[[ INFORMATION SHOWN, beginning ]]

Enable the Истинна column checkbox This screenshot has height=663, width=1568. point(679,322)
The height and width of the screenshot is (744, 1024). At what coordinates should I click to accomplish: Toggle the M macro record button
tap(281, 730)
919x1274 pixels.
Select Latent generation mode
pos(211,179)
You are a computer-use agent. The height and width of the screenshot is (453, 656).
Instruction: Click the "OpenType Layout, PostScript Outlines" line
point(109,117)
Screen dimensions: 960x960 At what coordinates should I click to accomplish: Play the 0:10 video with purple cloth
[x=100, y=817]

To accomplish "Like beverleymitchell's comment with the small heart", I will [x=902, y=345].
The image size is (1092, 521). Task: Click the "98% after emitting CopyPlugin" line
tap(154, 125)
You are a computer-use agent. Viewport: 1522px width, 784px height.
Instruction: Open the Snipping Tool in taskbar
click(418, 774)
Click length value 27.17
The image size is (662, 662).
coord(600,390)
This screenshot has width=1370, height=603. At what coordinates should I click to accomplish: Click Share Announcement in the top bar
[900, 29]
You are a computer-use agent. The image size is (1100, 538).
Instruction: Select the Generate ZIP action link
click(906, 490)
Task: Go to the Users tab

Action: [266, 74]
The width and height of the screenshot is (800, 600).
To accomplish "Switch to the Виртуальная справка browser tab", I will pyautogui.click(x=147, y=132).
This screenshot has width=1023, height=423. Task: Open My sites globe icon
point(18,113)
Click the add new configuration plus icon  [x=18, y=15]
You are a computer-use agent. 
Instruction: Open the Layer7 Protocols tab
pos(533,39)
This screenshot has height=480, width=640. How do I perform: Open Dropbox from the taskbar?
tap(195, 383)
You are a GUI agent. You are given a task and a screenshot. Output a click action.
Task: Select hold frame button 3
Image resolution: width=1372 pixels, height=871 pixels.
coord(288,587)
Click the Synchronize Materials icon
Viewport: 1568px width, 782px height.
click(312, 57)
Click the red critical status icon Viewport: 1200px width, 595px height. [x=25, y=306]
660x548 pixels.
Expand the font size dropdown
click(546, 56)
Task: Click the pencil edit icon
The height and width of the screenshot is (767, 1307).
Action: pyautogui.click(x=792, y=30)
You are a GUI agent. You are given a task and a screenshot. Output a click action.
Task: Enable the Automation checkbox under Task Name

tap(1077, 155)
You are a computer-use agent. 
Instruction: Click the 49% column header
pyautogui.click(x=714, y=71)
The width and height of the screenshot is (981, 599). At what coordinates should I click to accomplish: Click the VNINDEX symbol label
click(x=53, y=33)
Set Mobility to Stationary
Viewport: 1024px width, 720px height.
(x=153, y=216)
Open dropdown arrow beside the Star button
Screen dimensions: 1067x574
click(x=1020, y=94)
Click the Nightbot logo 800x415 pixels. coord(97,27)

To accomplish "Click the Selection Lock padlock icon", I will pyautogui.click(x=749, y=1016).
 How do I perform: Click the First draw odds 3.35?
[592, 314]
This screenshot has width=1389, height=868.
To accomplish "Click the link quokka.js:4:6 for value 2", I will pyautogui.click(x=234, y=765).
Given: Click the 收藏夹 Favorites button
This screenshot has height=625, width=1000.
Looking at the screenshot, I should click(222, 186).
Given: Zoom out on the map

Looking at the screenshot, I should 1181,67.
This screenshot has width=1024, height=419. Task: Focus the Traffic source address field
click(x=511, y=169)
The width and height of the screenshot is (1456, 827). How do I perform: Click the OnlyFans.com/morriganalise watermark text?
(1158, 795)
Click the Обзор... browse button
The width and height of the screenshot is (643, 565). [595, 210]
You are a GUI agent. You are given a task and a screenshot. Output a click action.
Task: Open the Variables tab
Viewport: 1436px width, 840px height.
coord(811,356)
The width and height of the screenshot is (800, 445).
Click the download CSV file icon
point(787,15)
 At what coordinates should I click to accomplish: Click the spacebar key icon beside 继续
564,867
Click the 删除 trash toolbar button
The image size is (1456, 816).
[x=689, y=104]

[[ INFORMATION SHOWN, end ]]

## TASK
Write out all of the entries above, exactly and in full.

## WRITTEN SOLUTION
Enable the Истинна column checkbox This screenshot has height=663, width=1568. point(679,322)
The height and width of the screenshot is (744, 1024). At what coordinates should I click to accomplish: Toggle the M macro record button
tap(281, 730)
919x1274 pixels.
Select Latent generation mode
pos(211,179)
You are a computer-use agent. The height and width of the screenshot is (453, 656).
Instruction: Click the "OpenType Layout, PostScript Outlines" line
point(109,117)
Screen dimensions: 960x960 At what coordinates should I click to accomplish: Play the 0:10 video with purple cloth
[x=100, y=817]

To accomplish "Like beverleymitchell's comment with the small heart", I will [x=902, y=345].
The image size is (1092, 521). Task: Click the "98% after emitting CopyPlugin" line
tap(154, 125)
You are a computer-use agent. Viewport: 1522px width, 784px height.
Instruction: Open the Snipping Tool in taskbar
click(418, 774)
Click length value 27.17
The image size is (662, 662).
coord(600,390)
This screenshot has width=1370, height=603. At what coordinates should I click to accomplish: Click Share Announcement in the top bar
[900, 29]
You are a computer-use agent. The image size is (1100, 538).
Instruction: Select the Generate ZIP action link
click(906, 490)
Task: Go to the Users tab

Action: [266, 74]
The width and height of the screenshot is (800, 600).
To accomplish "Switch to the Виртуальная справка browser tab", I will pyautogui.click(x=147, y=132).
This screenshot has width=1023, height=423. Task: Open My sites globe icon
point(18,113)
Click the add new configuration plus icon  [x=18, y=15]
You are a computer-use agent. 
Instruction: Open the Layer7 Protocols tab
pos(533,39)
This screenshot has height=480, width=640. How do I perform: Open Dropbox from the taskbar?
tap(195, 383)
You are a GUI agent. You are given a task and a screenshot. Output a click action.
Task: Select hold frame button 3
Image resolution: width=1372 pixels, height=871 pixels.
coord(288,587)
Click the Synchronize Materials icon
Viewport: 1568px width, 782px height.
click(312, 57)
Click the red critical status icon Viewport: 1200px width, 595px height. [x=25, y=306]
660x548 pixels.
Expand the font size dropdown
click(546, 56)
Task: Click the pencil edit icon
The height and width of the screenshot is (767, 1307).
Action: pyautogui.click(x=792, y=30)
You are a GUI agent. You are given a task and a screenshot. Output a click action.
Task: Enable the Automation checkbox under Task Name

tap(1077, 155)
You are a computer-use agent. 
Instruction: Click the 49% column header
pyautogui.click(x=714, y=71)
The width and height of the screenshot is (981, 599). At what coordinates should I click to accomplish: Click the VNINDEX symbol label
click(x=53, y=33)
Set Mobility to Stationary
Viewport: 1024px width, 720px height.
(x=153, y=216)
Open dropdown arrow beside the Star button
Screen dimensions: 1067x574
click(x=1020, y=94)
Click the Nightbot logo 800x415 pixels. coord(97,27)

To accomplish "Click the Selection Lock padlock icon", I will pyautogui.click(x=749, y=1016).
 How do I perform: Click the First draw odds 3.35?
[592, 314]
This screenshot has width=1389, height=868.
To accomplish "Click the link quokka.js:4:6 for value 2", I will pyautogui.click(x=234, y=765).
Given: Click the 收藏夹 Favorites button
This screenshot has height=625, width=1000.
Looking at the screenshot, I should click(222, 186).
Given: Zoom out on the map

Looking at the screenshot, I should 1181,67.
This screenshot has width=1024, height=419. Task: Focus the Traffic source address field
click(x=511, y=169)
The width and height of the screenshot is (1456, 827). How do I perform: Click the OnlyFans.com/morriganalise watermark text?
(1158, 795)
Click the Обзор... browse button
The width and height of the screenshot is (643, 565). [595, 210]
You are a GUI agent. You are given a task and a screenshot. Output a click action.
Task: Open the Variables tab
Viewport: 1436px width, 840px height.
coord(811,356)
The width and height of the screenshot is (800, 445).
Click the download CSV file icon
point(787,15)
 At what coordinates should I click to accomplish: Click the spacebar key icon beside 继续
564,867
Click the 删除 trash toolbar button
The image size is (1456, 816).
[x=689, y=104]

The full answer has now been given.